Stored data
-=-=-
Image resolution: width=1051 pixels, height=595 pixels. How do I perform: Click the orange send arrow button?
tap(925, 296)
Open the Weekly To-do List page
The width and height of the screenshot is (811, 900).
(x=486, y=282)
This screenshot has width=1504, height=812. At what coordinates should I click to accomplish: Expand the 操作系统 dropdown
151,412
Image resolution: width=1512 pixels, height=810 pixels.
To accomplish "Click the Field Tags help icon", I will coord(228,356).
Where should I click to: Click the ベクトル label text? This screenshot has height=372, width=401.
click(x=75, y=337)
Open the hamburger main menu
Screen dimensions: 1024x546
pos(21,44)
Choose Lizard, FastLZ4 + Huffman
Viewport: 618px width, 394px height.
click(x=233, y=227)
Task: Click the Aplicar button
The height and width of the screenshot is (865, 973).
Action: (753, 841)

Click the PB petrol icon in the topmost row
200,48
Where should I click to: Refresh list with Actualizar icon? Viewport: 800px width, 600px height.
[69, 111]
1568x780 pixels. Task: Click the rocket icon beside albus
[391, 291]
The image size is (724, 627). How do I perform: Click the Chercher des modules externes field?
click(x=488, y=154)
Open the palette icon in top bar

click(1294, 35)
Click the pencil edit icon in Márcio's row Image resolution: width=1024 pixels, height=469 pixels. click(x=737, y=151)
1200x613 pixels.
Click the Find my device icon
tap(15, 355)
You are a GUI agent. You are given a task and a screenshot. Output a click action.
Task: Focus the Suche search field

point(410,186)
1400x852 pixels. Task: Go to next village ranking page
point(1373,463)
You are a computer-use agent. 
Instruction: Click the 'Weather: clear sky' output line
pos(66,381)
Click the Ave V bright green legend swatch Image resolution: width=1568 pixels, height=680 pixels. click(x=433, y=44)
-=-=-
[About this exercise]: Scan the data above and report each line in which "agent" is present.

[Final answer]:
You are a GUI agent. You are given a task and a screenshot. Output a click action.
You are a computer-use agent. 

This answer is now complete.